By Deodatus Mfugale in Dar Es Salaam
“Inadequate and insecure tenure rights increase vulnerability, hunger and poverty and can lead to conflict and environmental degradation when competing users fight for the control of the resources,” an UN Food and Agriculture Organisation (FAO), published recently.
The eradication of hunger and poverty, and the sustainable use of the environment, depend to a great extent on how communities gain access to land, fisheries and forests which in turn is regulated by the exiting tenure systems. Tenure systems define and regulate how communities gain access to natural resources, whether through formal law or informal arrangements.
However tenure systems increasingly face stress as the world’s growing population requires food security, and as environmental degradation and climate change reduces the availability of land, fisheries and forests. This has sparked stiff competition for resources among the various users with marginalized communities getting a raw deal.
Many developing countries are endowed with abundant natural resources that could be used to improve the lives of their people and boost the economy of the respective countries. Countries with natural resources like forests, land, fisheries and wildlife could be treading with firm steps on the path to sustainable development but are struggling to feed their people most of whom live in abject poverty.
Governance failure in ensuring secure tenure and access to natural resources has denied Tanzanian rural communities from benefitting from existing sources of livelihoods. They have thus failed to attain food security and reduce poverty at family level.
How to understand the management of natural resources?
In a recent workshop held in Dar es Salaam to discuss the report, Dr Zacharia Ngeleja of Ardhi University said that the Guidelines contribute to achieving sustainable livelihoods, social stability, housing security, rural development, environmental protection and sustainable social and economic development.
While the Voluntary Guidelines merely present principles and internationally accepted standards for practices for the responsible governance of tenure, countries can develop their own strategies and other conditions that may ease the application of the Guidelines.
During the workshop participants underscored the need to educate communities on laws, policies, rules and procedures governing tenure of land, forests and fisheries so that they understand their rights and obligations.
“If they understand the issues then they can demand for tangible benefits from their responsibility to conserve natural resources and only then can Responsible Governance of Tenure come into play.
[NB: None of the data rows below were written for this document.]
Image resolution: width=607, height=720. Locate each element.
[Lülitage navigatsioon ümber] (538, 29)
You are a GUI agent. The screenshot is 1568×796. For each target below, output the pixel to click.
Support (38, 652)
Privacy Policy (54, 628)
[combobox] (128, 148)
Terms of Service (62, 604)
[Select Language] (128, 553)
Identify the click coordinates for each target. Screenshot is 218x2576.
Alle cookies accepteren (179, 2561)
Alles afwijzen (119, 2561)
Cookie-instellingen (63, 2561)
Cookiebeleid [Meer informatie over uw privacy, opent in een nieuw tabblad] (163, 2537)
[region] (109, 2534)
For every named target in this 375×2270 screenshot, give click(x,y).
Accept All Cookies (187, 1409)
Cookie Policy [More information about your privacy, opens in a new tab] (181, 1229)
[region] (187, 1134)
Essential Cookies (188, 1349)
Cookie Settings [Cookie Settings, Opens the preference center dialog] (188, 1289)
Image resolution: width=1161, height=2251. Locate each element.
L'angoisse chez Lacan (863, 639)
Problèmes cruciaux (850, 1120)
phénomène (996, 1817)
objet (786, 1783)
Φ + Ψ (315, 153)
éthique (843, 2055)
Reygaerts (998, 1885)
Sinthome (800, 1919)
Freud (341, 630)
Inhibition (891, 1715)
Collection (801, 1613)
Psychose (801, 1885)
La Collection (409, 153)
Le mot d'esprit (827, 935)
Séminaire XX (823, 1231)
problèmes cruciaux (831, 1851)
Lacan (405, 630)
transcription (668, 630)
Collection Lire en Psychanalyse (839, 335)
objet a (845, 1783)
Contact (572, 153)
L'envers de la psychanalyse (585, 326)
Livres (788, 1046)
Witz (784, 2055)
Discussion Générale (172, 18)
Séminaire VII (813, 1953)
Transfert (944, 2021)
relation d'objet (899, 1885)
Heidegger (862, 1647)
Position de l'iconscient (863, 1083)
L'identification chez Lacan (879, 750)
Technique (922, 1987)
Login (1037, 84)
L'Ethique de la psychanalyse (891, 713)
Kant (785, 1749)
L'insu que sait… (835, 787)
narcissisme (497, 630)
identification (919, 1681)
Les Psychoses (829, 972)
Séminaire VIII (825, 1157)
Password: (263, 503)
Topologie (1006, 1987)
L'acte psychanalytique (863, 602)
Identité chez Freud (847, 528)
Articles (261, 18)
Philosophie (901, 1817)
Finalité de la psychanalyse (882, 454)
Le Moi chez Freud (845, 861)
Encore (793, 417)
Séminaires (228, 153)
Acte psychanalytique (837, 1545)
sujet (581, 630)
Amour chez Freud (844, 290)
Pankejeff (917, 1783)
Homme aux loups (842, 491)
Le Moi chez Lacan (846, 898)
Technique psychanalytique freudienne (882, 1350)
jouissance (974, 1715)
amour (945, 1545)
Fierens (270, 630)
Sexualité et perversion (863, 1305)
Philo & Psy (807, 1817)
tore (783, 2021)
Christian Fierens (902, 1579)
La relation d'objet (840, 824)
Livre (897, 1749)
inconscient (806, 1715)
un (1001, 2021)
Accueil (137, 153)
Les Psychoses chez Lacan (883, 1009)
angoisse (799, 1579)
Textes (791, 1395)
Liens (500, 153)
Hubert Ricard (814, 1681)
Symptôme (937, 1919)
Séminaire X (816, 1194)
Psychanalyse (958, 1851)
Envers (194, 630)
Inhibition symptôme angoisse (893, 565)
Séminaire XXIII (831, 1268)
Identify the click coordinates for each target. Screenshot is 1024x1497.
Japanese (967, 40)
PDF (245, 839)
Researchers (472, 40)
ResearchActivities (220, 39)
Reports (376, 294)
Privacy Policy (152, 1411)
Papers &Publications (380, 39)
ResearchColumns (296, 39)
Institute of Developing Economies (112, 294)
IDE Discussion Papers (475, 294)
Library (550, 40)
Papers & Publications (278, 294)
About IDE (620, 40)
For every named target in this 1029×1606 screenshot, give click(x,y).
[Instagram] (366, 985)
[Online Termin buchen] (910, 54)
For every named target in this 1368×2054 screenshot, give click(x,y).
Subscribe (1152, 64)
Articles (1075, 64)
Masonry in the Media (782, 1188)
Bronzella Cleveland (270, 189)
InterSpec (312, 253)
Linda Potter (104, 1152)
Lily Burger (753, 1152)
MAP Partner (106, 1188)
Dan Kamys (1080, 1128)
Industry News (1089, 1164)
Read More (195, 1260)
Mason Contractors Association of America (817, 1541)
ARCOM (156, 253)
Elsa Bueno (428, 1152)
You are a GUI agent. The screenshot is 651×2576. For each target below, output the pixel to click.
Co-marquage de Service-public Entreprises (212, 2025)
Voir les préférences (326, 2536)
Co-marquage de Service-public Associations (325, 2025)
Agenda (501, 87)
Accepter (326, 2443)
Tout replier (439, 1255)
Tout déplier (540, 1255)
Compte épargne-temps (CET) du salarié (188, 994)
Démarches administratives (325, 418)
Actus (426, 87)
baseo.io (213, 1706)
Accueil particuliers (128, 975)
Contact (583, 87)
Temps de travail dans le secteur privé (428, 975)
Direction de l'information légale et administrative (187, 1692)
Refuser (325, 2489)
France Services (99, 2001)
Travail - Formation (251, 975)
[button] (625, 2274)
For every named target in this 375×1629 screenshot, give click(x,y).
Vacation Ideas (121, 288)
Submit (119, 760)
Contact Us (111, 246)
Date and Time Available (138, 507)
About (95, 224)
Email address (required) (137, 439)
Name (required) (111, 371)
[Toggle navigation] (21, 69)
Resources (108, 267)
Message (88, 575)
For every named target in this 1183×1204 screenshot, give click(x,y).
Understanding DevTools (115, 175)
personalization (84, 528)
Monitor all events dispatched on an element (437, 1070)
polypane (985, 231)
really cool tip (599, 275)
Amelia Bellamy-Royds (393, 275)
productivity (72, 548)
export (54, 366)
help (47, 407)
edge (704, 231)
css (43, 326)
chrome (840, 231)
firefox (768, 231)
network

It cannot work where communities are ignorant of laws, policies and rules governing their natural resources,” said one of the participants.
The case of Tanzania
For smooth implementation of the Guidelines, government must exercise transparency in its activities and enhance participation of communities in making decisions about the management of land, forests and fisheries which are major sources of livelihoods for many Tanzanians. There is also need for authorities to enforce laws, rules and regulations governing the management and administration of these resources in order to institute good governance.
“The Guidelines serve as an important base for responsible governance that observes justice fairness and human rights. But in order to have a smooth implementation, communities must know their rights and obligations to manage the resources, the treats to these rights and how to get redress when these rights are infringed,” said Prof. Lusugga Kironde of Ardhi University. “But there must also be political will in order to implement Responsible Governance of Tenure of these natural resources,” he added.
There are other obstacles to implementation of the Guidelines that must be dealt with. Some experts in the field of natural resources argue that current policies of land, fisheries and forests are outdated and need a thorough review and some changes in order to foster implementation of the Guidelines. The increased pressure on the resources, particularly land, has led to corruption and intimidation of marginalized communities most of whom are ignorant of their rights.
“Communities should be consulted on matters that affect their livelihoods because they eventually bear the brunt of bad governance that condemns them to hunger and poverty amid plenty of natural resources,” explained Dr. Felician Komu of Ardhi University.